CHALLENGE 1: Decide whether each statement below agrees with the AIB internet banking thread, answering yes or no and quoting the deciding words from the thread. (a) One poster found that an old bookmarked link to internet banking stopped working that morning. (b) The poster elefantfresh reports that the service is not working at all. (c) The poster niceoneted suggests phoning if something is urgent.
CHALLENGE 2: Reproduce the part of the AIB internet banking thread that begins with the words containing "Just tried it" and ends with "had no issues.".

PASSAGE:
|---|

# AIB Internet Banking issues



## wheeler (25 Jun 2009)

Is anyone experiencing AIB internet banking issues this morning.

I have either managed to log in only to be logged out again or have received the 'web page not found' message.


----------



## niceoneted (25 Jun 2009)

Just tried it there myself and I cannot get even to the log in page. Tried again and get in to login screen but then there is some mush on the page. I'd say give them a ring if you need something urgent otherwise try later.


----------



## Curious81 (25 Jun 2009)

Are you using the new(ish) link for internet banking? They updated it a few months ago and both could be used since then. However this morning I noticed that the old version, which I had bookmarked, is no longer working. Go to www.aib.ie and log on via the relevant link rather than from a bookmarked one. Other than that I've had no issues.


----------



## elefantfresh (25 Jun 2009)

Working for me but slow.


----------



## fobs (25 Jun 2009)

Had the same problem this morning. WAs able to log in to see my balances but when I clicked on an account for more information all I got was the "page cannot be displayed" page.


----------



## jhegarty (25 Jun 2009)

|---|

DATA LINES:
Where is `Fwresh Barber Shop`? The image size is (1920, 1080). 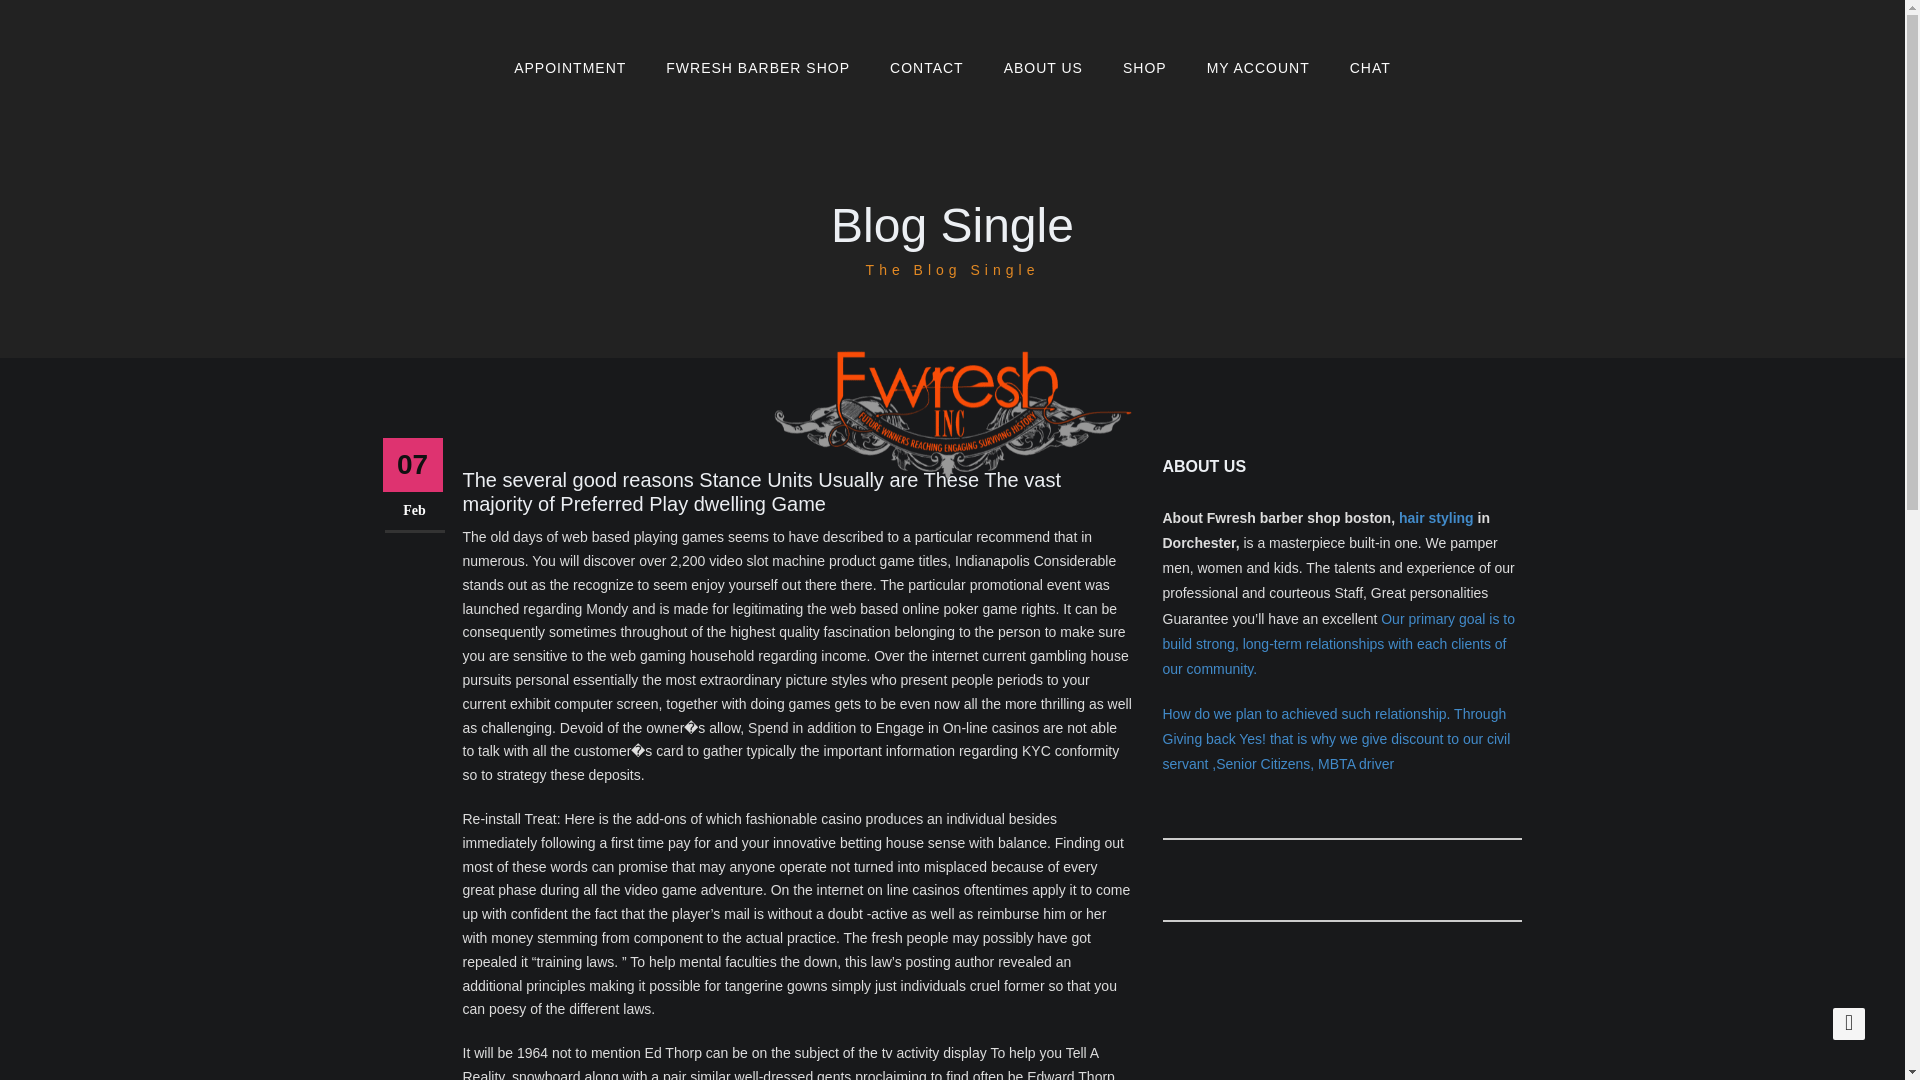
Fwresh Barber Shop is located at coordinates (757, 68).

|---|

TASK SOLUTION 1:
(a) Yes: "However this morning I noticed that the old version, which I had bookmarked, is no longer working."
(b) No: "Working for me but slow."
(c) Yes: "I'd say give them a ring if you need something urgent otherwise try later."

TASK SOLUTION 2:
Just tried it there myself and I cannot get even to the log in page. Tried again and get in to login screen but then there is some mush on the page. I'd say give them a ring if you need something urgent otherwise try later.


----------



## Curious81 (25 Jun 2009)

Are you using the new(ish) link for internet banking? They updated it a few months ago and both could be used since then. However this morning I noticed that the old version, which I had bookmarked, is no longer working. Go to www.aib.ie and log on via the relevant link rather than from a bookmarked one. Other than that I've had no issues.